# CoDeSys Visualisierung



## shiznit (14 Februar 2011)

Hallo,

ich möchte bei einer Visualisierung ein Polynom in 5° Schritten rotieren lassen.
Das funktioniert auch,nur ist mir das zu langsam.
Gibt es eine Möglichkeit die Geschwindigkeit zu bestimmen/programmieren?

Danke im Vorraus


----------



## KvT (16 Februar 2011)

Hi,

gibt es bei Deiner CoDeSys Version evtl. das Projekt Bspdt.pro? Ich meine das wurde bei bestimmten CoDesys Versionen immer als Beispielprojekt mitgeliefert. 
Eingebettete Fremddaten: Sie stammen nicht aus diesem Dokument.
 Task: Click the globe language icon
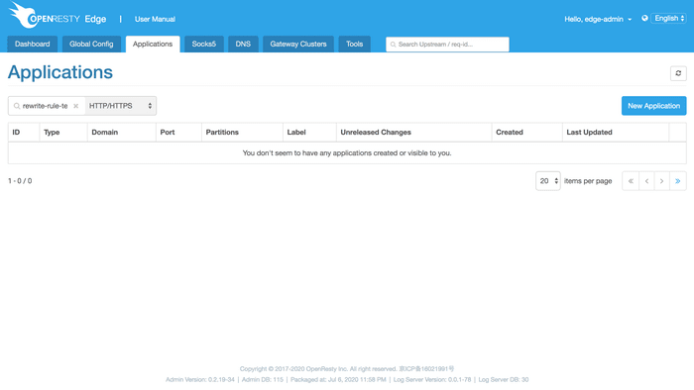coord(644,18)
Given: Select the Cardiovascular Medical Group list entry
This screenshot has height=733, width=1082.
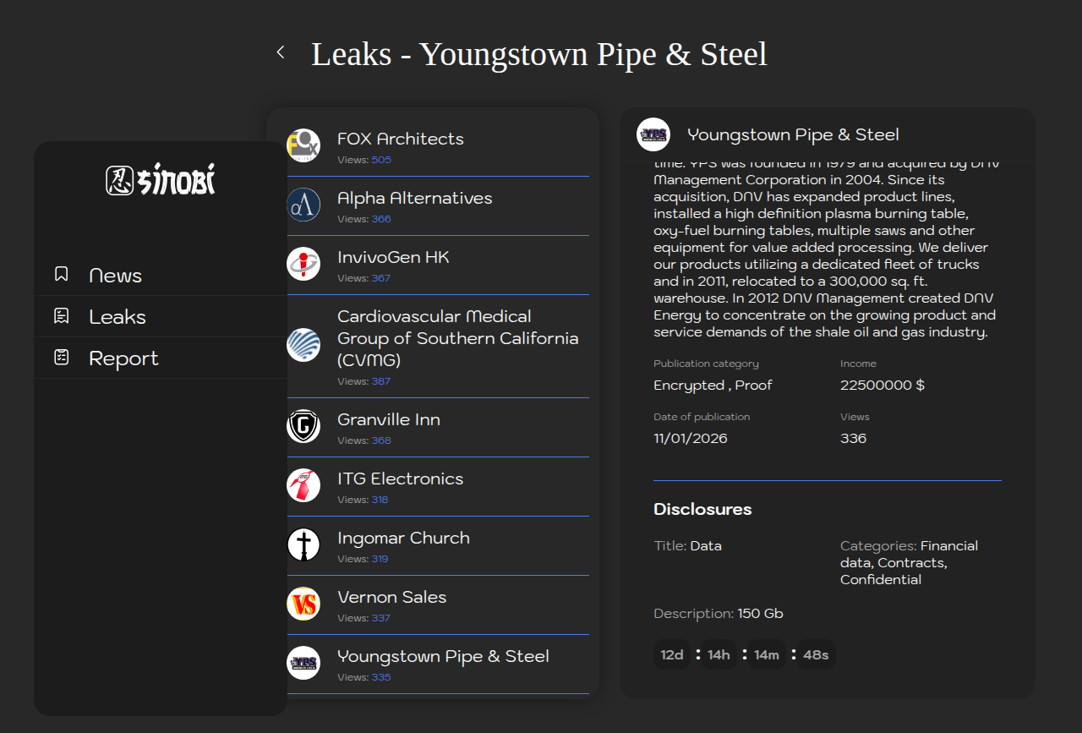Looking at the screenshot, I should [x=457, y=338].
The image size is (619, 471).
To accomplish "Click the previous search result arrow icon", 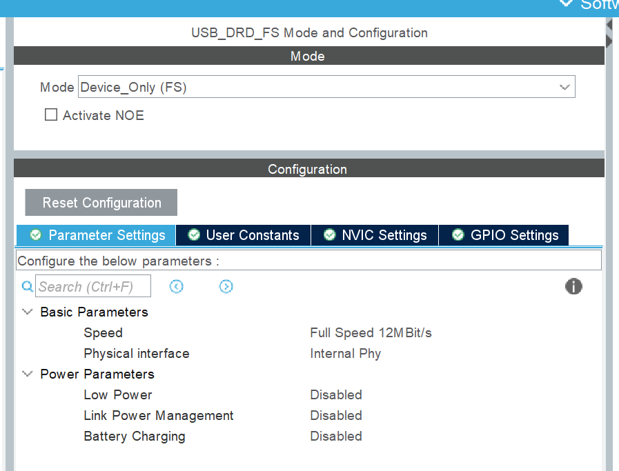I will pos(177,285).
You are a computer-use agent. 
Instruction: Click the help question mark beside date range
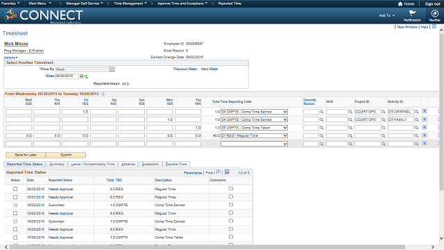click(103, 94)
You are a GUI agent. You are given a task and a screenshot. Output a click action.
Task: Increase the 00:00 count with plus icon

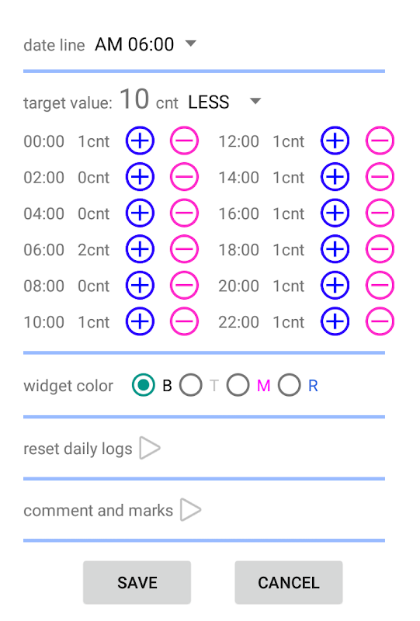pyautogui.click(x=140, y=141)
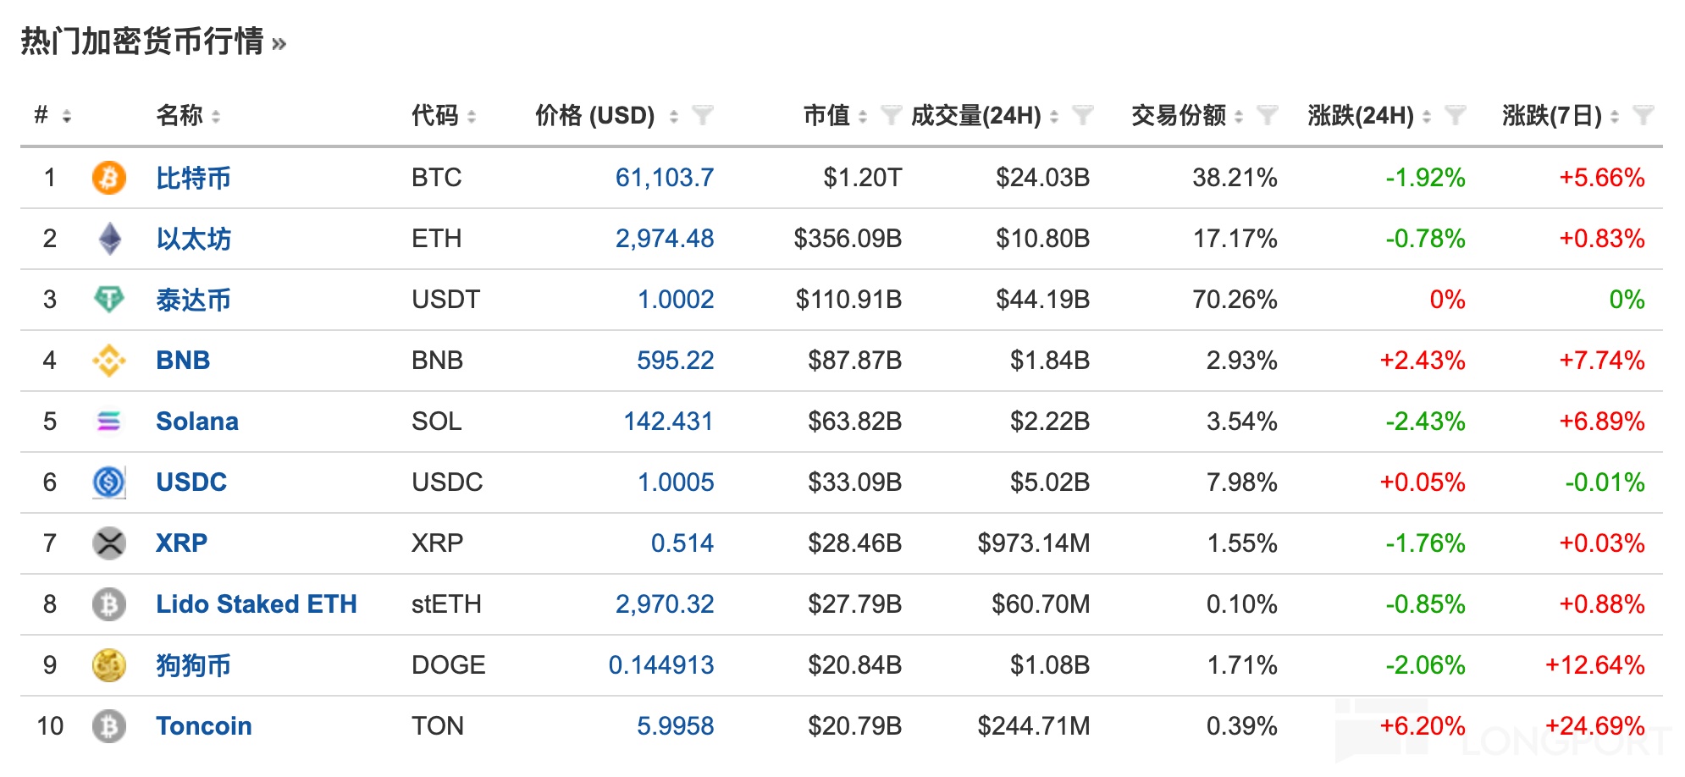The height and width of the screenshot is (777, 1685).
Task: Click the Bitcoin orange coin icon
Action: [x=108, y=178]
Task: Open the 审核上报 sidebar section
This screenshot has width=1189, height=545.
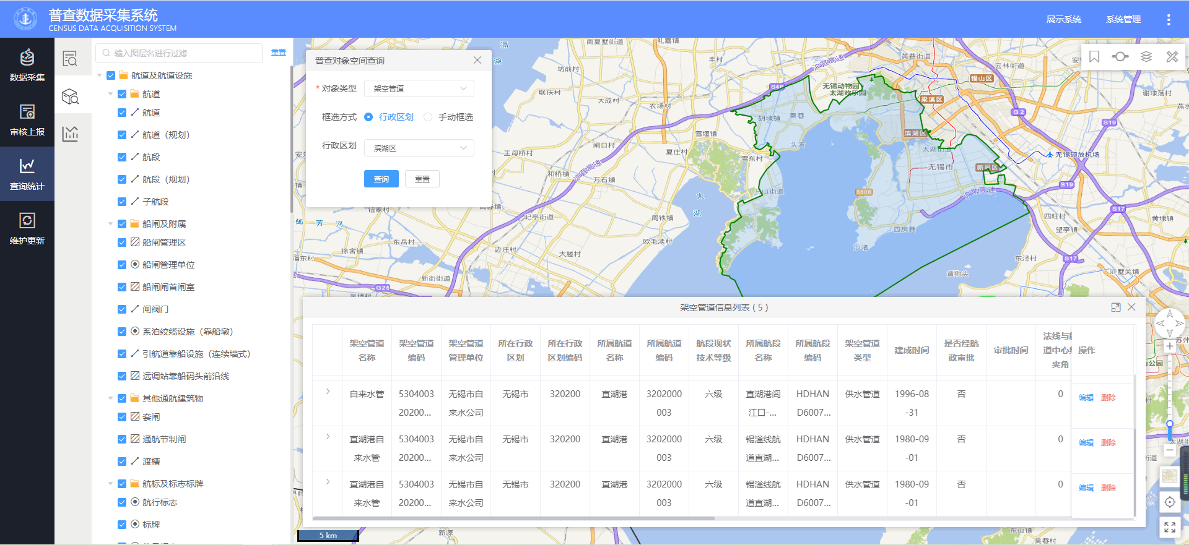Action: (x=27, y=119)
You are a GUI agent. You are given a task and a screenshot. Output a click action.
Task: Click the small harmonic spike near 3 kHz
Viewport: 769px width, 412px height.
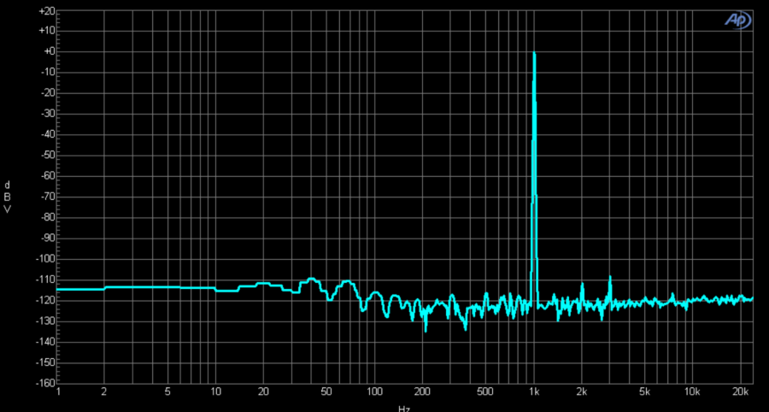610,279
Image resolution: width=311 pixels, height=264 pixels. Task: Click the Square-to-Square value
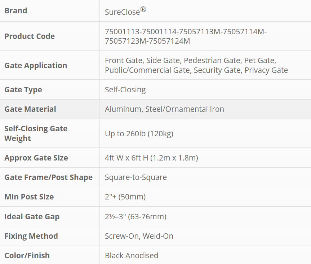[x=135, y=177]
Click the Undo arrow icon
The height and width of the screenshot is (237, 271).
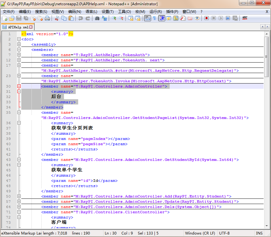pyautogui.click(x=81, y=18)
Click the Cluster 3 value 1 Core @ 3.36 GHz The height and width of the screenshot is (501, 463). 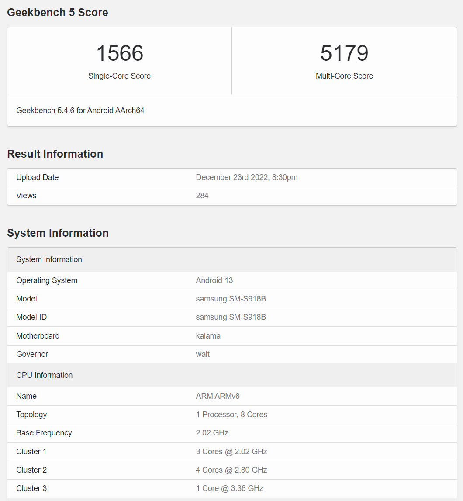[230, 488]
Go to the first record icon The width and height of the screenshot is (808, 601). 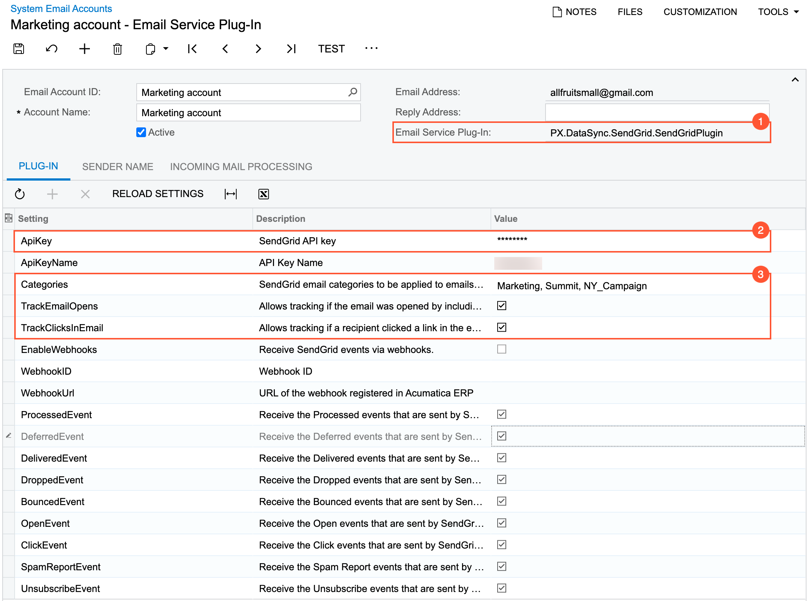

Hier wird auch ein Polygon (ich hoffe Du meinst das Ding mit "g") rotiert. Schneller dreht sich dies einfach dadurch, dass bei Visu Konfiguration auf Winkel bei "Bewegung absolut" größere Werte pro SPS Zyklus aufaddiert werden.


----------



## shiznit (16 Februar 2011)

Ja ich meine natürlich Polygon . Dieses Beispielprojekt habe ich leider nicht. Was meinst du genau damit größere Werte pro SPS Zyklus aufaddieren? Habe ein extra Programm für die Variable Winkel geschrieben,die ich dann bei Bewegung absolut eintrage.


----------



## Ghosty (16 Februar 2011)

Hi,
wenn du pro Zyklus nicht 5° sonder 10° zum Winkelwert addierst dreht sich das Polygon doppelt so schnell.
Eine andere Möglichkeit wäre evtl. die Zykluszeit zu verkürzen. Wobei dies natürlich auch nur Begrenzt möglich ist.
Gruß


----------



## KvT (17 Februar 2011)

Yep! So habe ich es gemeint!

Du musst nur darauf achten, dass die Visu sich - so glaube ich - nur alle 100-200ms neue Daten holt. Da kann das Ding ab einer bestimmten Aufaddition schonmal rückwärts drehen


----------